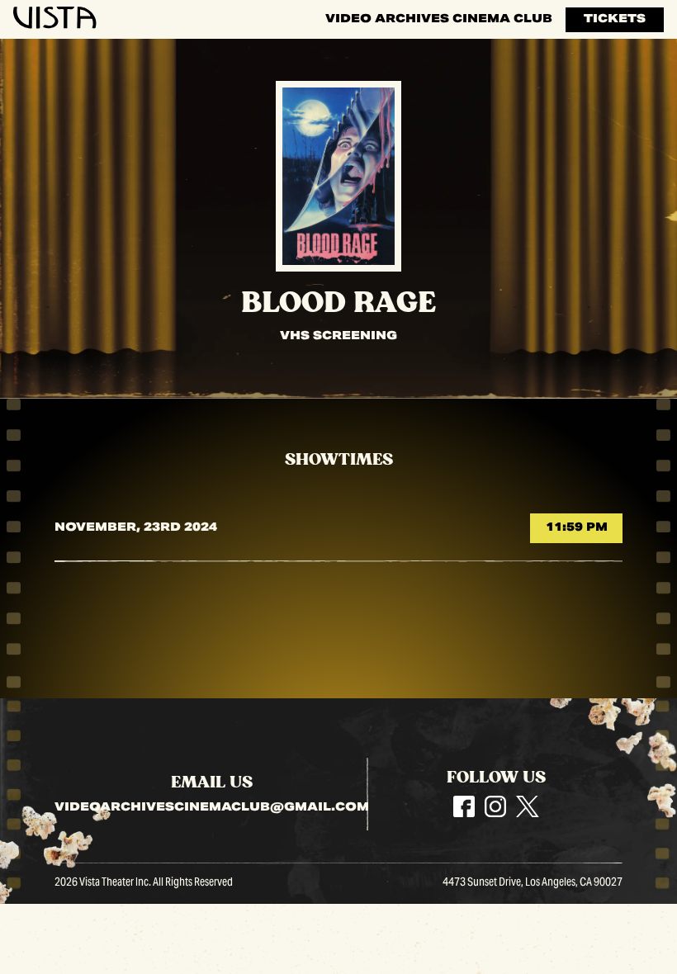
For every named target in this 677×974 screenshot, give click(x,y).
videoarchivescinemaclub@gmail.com (211, 809)
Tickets (615, 19)
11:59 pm (577, 528)
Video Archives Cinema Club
########
EXERCISE: Please render every line of the rows above as a Markdown table with the columns No and Line, numbering each line and skipping blank lines. Leave the pictures out.

FULL OUTPUT:
| No | Line |
|---|---|
| 1 | For every named target in this 677×974 screenshot, give click(x,y). |
| 2 | videoarchivescinemaclub@gmail.com (211, 809) |
| 3 | Tickets (615, 19) |
| 4 | 11:59 pm (577, 528) |
| 5 | Video Archives Cinema Club |